German engineering company

Manz AG (formerly Manz Automation) is a German multinational engineering company active in the fields of automation, laser processesing, metrology, wet chemistry and roll-to-roll processing. Manz AG bundles its activities into two reporting segments: Mobility & Battery Solutions and Industry Solutions. The focus in the Mobility & Battery Solutions segment is on production of lithium-ion batteries. The Industry Solutions reporting segment is responsible for assembly and production of electronic components and devices, power and consumer electronics, and components for the electric powertrain.
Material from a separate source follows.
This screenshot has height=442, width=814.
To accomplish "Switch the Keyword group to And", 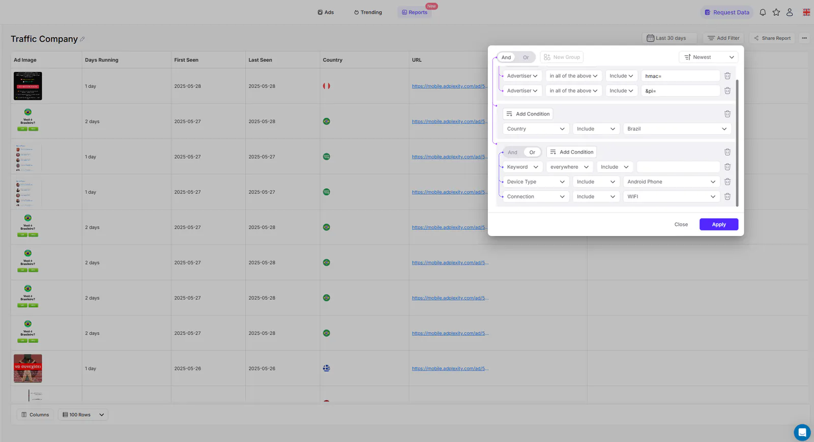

Headquartered in Reutlingen, Baden-Württemberg, the company has additional production centres in Tübingen as well as international manufacturing sites in Hungary, Italy, Slovakia, China and Taiwan. There are additional sales and service branches in the United States, South Korea and India.

Manz had developed a significant presence in the solar photovoltaic industry. Its activities in this sector focused on the development and supply of integrated systems for the production of CIGS thin-film solar modules. In 2010 the company established a partnership with Würth Solar (part of the Würth industrial group) for the exclusive licensing of its CIGS solar cell production technology. After the acquisition of the CIGS modules innovation line of Würth Solar in January 2012, technology licenses were also transferred to the company on an unrestricted basis. In September 2012, Manz presented a CIGS solar module, which was produced on a mass production line and has a 14.6 percent efficiency on total module area and 15.9 percent on aperture area (one in the industry unequaled efficiency). In April 2015, Manz surpassed these numbers again and presented an impressive new efficiency world record for CIGS thin-film solar modules on mass production line with a module efficiency of 16 percent.

The major business areas of Manz are the supply of systems for the production of flat panel displays and touch panels, a market it first entered in 1994, Printed Circuit Boards, electronic devices, such as smartphones, tablet computers and laptops as well as the supply of systems for the production of lithium-ion batteries on an industrial scale for e.g. e-mobility.

== History ==

The company was founded by Dieter Manz as the GmbH Manz Automatisierungstechnik in 1987. It initially focused on industrial automation and robotics, and today continues to supply automated systems as part of a broader range of products.
In October 2001 Manz Automatisierungstechnik merged with ACS GmbH, another firm founded by Dieter Manz, forming Manz Automation AG.
 As Manz has grown from an automation specialist into a supplier of integrated production lines, the company changed its name from Manz Automation AG to Manz AG in June 2011.

The company listed on the Frankfurt Stock Exchange in 2006, moving to its Prime Standard market segment in 2008. The company was a constituent of the TecDAX index between September 2008 and March 2009, and again between September 2009 and March 2011. Manz AG shared back in the TecDAX as of March 24, 2014.

In May 2016 Shanghai Electric company took over 19.67% of Manz shares.

In May 2022 Daimler Truck AG acquired a stake in Manz as part of a strategic partnership.

=== Acquisitions and location expansion ===

On 1 January 2008, with the acquisition of the company Christian Majer in Tübingen, Germany (machines for packaging and film processing), the basis for entry into the lithium-ion battery market in 2009 was set. Also in 2008, Manz Slovakia was founded and Intech Machines (Taiwanese market leader for wet chemical processes in manufacturing displays) was absorbed. Manz also established a vacuum coating technology development centre (Manz Coating GmbH in Karlstein, Germany) in 2010. In 2012 the establishment of Manz CIGS Technology GmbH in Schwäbisch Hall, Germany and the opening of a new manufacturing facility in Suzhou (China) took place. With the acquisition of the mechanical engineering division of Kemet Electronics Italy (formerly Arcotronics) in 2014, Manz enlarged its technology portfolio in the battery division and founded Manz Italy. In 2015 Manz acquired KLEO, a specialist for laser direct imaging (LDI), from the ZEISS Group.